TASK INPUTS START

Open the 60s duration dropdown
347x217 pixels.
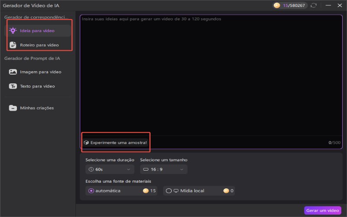[x=110, y=169]
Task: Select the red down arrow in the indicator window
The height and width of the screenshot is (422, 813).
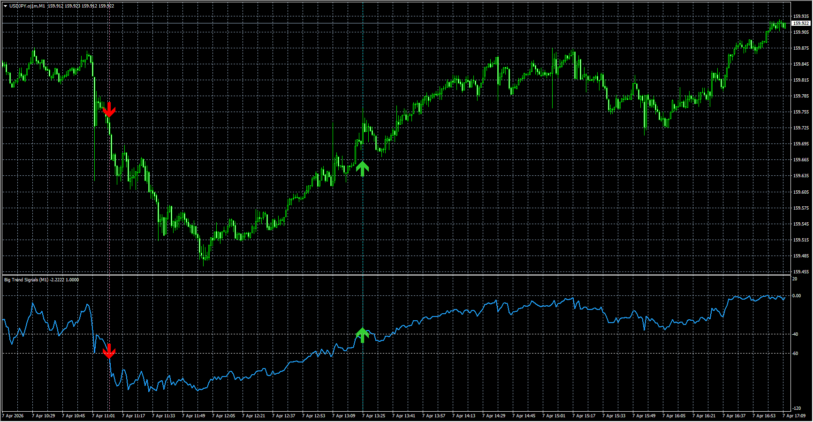Action: (109, 351)
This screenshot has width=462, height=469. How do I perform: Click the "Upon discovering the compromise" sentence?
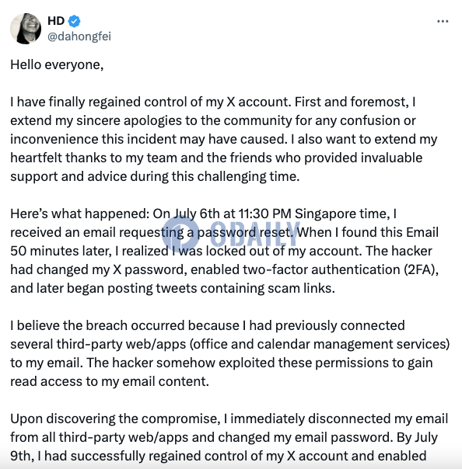[x=115, y=419]
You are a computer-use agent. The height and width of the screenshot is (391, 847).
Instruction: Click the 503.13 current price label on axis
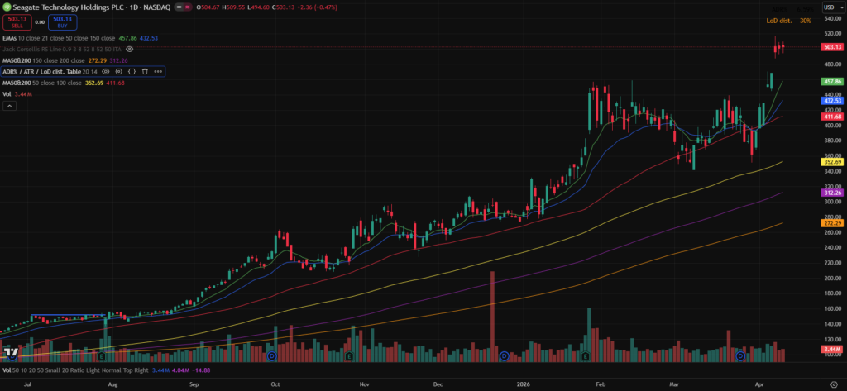click(831, 47)
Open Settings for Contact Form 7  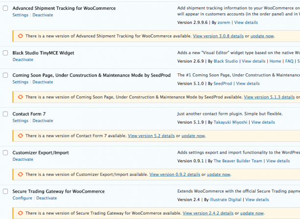(x=20, y=121)
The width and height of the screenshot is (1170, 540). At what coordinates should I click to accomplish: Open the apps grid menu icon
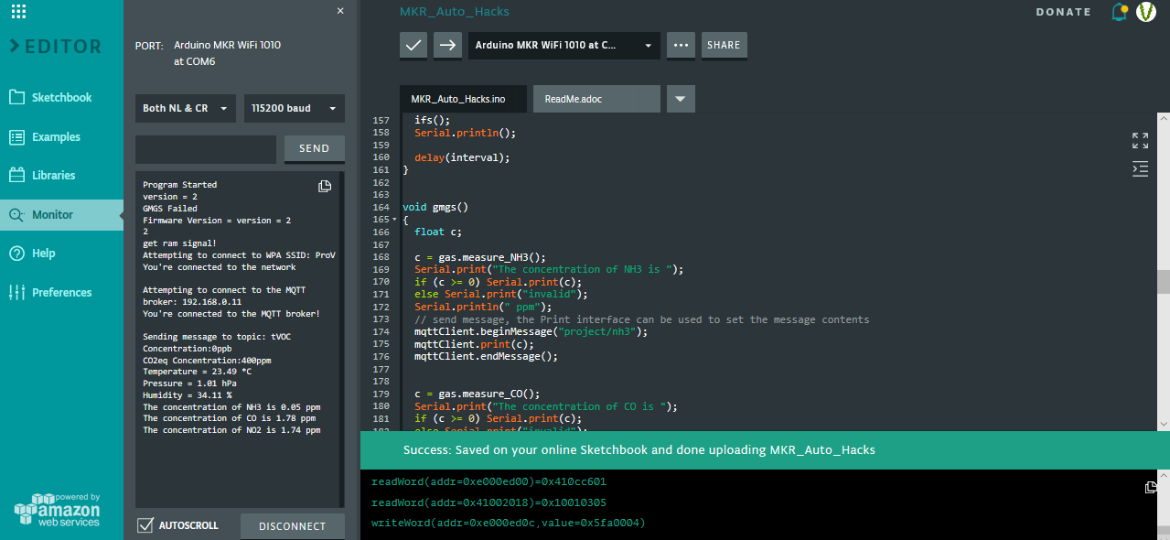[18, 12]
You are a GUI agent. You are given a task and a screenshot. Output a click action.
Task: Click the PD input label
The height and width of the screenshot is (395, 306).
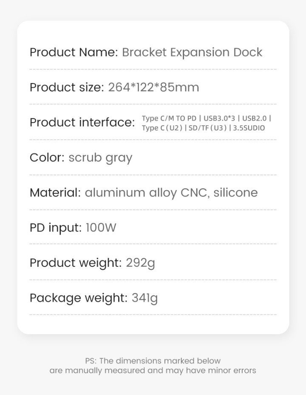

TASK INPUTS END

_WORK INSTRUCTION:_
Starting with the line that contains "Task: Click the PD input label", repeat each line exactly through the last line of the data above, and nothing more; the pictures stay out.

_SOLUTION:_
Task: Click the PD input label
The height and width of the screenshot is (395, 306).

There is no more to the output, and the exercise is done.